Martínez Rodríguez Héctor Ramón, Londoño Toro Orlando.
Diagnóstico por imagen en neurocisticercosis
Med Univer 1999; 1(2)  : 48-54.

Resumen
 

Antecedentes: El diagnóstico por imagen de la neurocisticercosis ha mejorado en forma notable en la última década.

Objetivo: Describir la utilidad de la imagen en el diagnóstico de la neurocisticercosis cuando se efectúa la correlación clínica con la neuroimagen y la histopatología.

Material y métodos: De septiembre de 1986 a marzo de 1994 se trataron 170 pacientes consecutivos con diagnóstico de neurocisticercosis en un estudio prospectivo no controlado. De acuerdo con la localización del quiste y por su morfología la neurocisticercosis se subdividió en: 1) quistes parenquimatosos; 2) ventriculares; 3) subaracnoideos y 4) racemosos.

Resultados: La neurocisticercosis activa se observó en 161 pacientes. La forma inactiva se diagnosticó en nueve casos. El cisticerco se observa en imagen por resonancia magnética (IRM) como vesícula, su contenido líquido muestra la misma intensidad que el LCR y en su interior se observa un nódulo mural hiperintenso que corresponde al escolex (hallazgo patognomónico de neurocisticercosis). Al morir el parásito, la resonancia magnética muestra hiperintensidad en la periferia del cisticerco. En la tomografía axial el cisticerco vivo se observa como vesícula sin edema en su periferia y sin captar el contraste (estadio vesicular). El edema en su periferia y captación del contraste corresponde al quiste en fase de destrucción (estadio coloidal). La calcificación, estadio residual de la neurocisticercosis, se observa en la resonancia magnética como áreas redondas de vacío de señal en T1 y T2. La neurocisticercosis parenquimatosa se observó en 85 casos. Los quistes intraventriculares en 24 pacientes, en dos de ellos con movilidad intraventricular al cambio de posición del paciente de supino a prono, hallazgo patognomónico de neurocisticercosis intraventricular. La neurocisticercosis subaracnoidea en 46 casos, uno de ellos a nivel espinal y el cisticerco racemoso en seis casos. Los pacientes se asignaron a tratamiento médico o quirúrgico, se les efectuó seguimiento de la evolución e imagen.

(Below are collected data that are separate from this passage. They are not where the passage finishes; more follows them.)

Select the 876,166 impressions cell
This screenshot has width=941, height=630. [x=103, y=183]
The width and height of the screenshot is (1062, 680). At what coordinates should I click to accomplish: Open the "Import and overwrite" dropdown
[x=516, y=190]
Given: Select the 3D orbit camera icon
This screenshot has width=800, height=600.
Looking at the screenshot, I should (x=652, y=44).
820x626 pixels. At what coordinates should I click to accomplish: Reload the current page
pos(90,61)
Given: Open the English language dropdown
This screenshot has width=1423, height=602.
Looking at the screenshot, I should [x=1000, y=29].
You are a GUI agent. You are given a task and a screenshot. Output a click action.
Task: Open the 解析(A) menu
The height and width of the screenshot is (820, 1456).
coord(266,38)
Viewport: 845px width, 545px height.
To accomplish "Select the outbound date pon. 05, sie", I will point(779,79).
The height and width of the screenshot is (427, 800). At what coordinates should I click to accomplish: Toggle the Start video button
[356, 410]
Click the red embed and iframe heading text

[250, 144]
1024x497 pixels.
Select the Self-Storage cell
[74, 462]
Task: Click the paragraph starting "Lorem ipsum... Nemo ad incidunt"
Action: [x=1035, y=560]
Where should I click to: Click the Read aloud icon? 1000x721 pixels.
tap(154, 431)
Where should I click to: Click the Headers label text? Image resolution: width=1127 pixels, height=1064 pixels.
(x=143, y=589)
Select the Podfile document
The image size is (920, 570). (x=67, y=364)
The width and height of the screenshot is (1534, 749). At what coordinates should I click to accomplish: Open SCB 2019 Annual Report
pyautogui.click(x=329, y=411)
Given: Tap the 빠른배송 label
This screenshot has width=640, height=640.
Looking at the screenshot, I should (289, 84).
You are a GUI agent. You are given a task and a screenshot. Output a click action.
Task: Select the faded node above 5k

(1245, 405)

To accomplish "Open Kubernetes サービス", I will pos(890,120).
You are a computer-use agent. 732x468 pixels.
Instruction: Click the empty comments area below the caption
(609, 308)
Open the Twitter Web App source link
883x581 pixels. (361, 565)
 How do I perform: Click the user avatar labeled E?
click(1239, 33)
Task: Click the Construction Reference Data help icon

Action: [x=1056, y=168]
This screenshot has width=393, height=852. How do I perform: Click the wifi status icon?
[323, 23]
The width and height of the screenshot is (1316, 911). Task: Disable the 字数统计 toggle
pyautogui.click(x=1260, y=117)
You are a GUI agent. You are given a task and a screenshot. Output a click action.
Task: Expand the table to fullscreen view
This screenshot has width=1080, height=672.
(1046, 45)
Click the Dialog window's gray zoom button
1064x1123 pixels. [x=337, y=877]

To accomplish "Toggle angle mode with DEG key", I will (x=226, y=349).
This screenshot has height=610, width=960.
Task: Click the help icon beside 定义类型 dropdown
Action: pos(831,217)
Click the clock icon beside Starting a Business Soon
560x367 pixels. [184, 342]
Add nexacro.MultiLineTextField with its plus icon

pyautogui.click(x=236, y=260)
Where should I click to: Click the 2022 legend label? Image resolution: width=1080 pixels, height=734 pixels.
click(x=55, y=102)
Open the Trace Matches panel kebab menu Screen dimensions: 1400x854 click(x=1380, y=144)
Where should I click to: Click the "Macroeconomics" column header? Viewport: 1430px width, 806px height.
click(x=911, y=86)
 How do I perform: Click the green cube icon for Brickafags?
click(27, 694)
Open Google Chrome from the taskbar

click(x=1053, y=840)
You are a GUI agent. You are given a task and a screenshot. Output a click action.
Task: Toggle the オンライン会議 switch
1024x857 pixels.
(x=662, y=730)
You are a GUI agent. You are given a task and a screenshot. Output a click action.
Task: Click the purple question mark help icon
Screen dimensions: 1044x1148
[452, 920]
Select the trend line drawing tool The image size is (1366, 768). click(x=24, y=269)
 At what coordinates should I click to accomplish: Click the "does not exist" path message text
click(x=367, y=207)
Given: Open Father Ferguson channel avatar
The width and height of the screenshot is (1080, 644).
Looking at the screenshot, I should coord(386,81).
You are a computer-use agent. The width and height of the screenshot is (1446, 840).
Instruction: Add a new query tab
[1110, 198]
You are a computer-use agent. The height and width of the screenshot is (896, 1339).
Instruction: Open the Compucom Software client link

Conclusiones: La correlación clínica y de neuroimagen ofrece alto grado de certeza diagnóstica en la neurocisticercosis. Con la resonancia magnética se pueden detectar los cambios que sufre el parásito por efecto del tratamiento antiparasitario o de la respuesta inmune del huésped.


Palabras clave: Neurocisticercosis, resonancia magnética, tomografia axial computada.